The value in 'myvalue' is a word, so you need to do this twice to get a long, and there needs to be a leftshift in there for one of those as well as an 'or' to combine the two values. And then you need to put that value somewhere - in hub or in the cog.

I've been thinking about virtual machines. Zog. Zicog. A whole myriad of stack and register based machines I found on wikipedia. But I've been thinking of something more specifically designed for the propeller.

Thinking about virtual machines with an arbitrary large memory, with a fast external memory system one can think about bypassing hub and working with just the cog and external memory (the hub will still be very useful but it is nice to start with it all completely free for anything you want).

Everything seems to come back to the actual hardware we have to work with, which is a cog with 2k of memory. If you run a virtual machine, you have to fetch your virtual instruction, process it, store or load values, then get the next instruction. I've read some of the arguments of stack based machines vs register based machines but neither are as fast as they could be. An example - storing a single long constant on the stack on Zog requires four byte stores. That is four emulated instructions plus all the overheads all to do what you can do in pasm with one instruction.

So I have been thinking about working more closely with the actual propeller architecture and working within a subset of pasm.

Consider a long assembly program - 100k in length. Too big for LMM. If a subroutine/call happens to be under 1k that is good - just load that code fragment into the cog and run it as it is.

If however it is more than 1k with no calls or jumps, split it up into 1k fragments and load each fragment in turn.

The key here is that a 1k fragment of pasm code loaded from external memory runs exactly as pure pasm. There is an overhead to load it obviously, but if it happens to have some internal loops or jumps then those run at pasm speeds. A video driver would be possible if it happens to fit into 1k.

Why 1k? Well that is just a guess, but I figure the other 1k would be needed to handle the code to load blocks of external memory into the cog, plus the setup code, plus some common registers. Though that is probably an over estimate - maybe only a few hundred bytes?

From the point of view of a compiler like the proptool, you would do the program in 496 long groups, copying in the memory access the same every time and then adding different code fragments. Then link it all together. Each 496 long piece of code is internally consistent and hence easily compilable.

Ok, this is a subset of pasm, and you can't do everything:

jumps and calls internally would work.
but returns would jump out of that fragment and would require loading in new fragments. Ditto calls.

The hardest thing I think is you can't have a list of variables at the bottom of the pasm code. So you need some way of handling constants. Maybe a psuedo instruction that is translated by a precompiler to four mov myvalue,#nnn with some bitshifts.

## What you need to do
1. In the post about Propeller virtual machines, how many byte stores does Zog need to put a single long constant on the stack?
2. Continue the post about Propeller virtual machines from its last sentence.

## Raw data

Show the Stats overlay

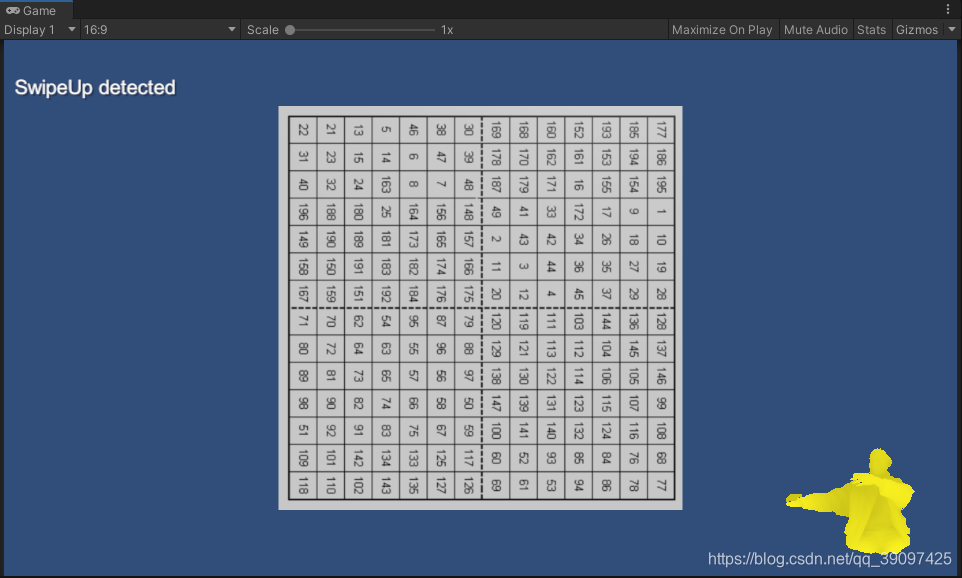pyautogui.click(x=871, y=29)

## Answers to the problems
1. Four byte stores.

2.
It might be possible to have registers that stay constant between code fragments so you only have to load in those constants once. Or constants could be stored in hub.

There might be some advantages to declaring a list of 16 longs (call them registers) that are common to each code fragment so that you can pass data between fragments quickly.

I'm not sure exactly of all the rules. In some ways it may be better not to have rules - write any pasm you like.

But I wonder if this could do something that LMM can't do, and that is to run a video display at full speed if you wanted to. Then shut that down and run some other code?

So it is not really a matter of creating a list of new instructions like in a virtual machine. Rather, it is a matter of excluding certain pasm instructions and replacing them with other ways of doing things. I think the things you need to replace are calls and jumps that are not local to the 1k code fragment, and all references to variables and constants that you would normally put at the bottom of your pasm code.

But you can have an almost unlimited list of variables and constants which you can't do in standard pasm, because they can all be stored in external ram. So in practice you might load in a group of them from external ram at the beginning of a code fragment, and then they are accessed like standard pasm.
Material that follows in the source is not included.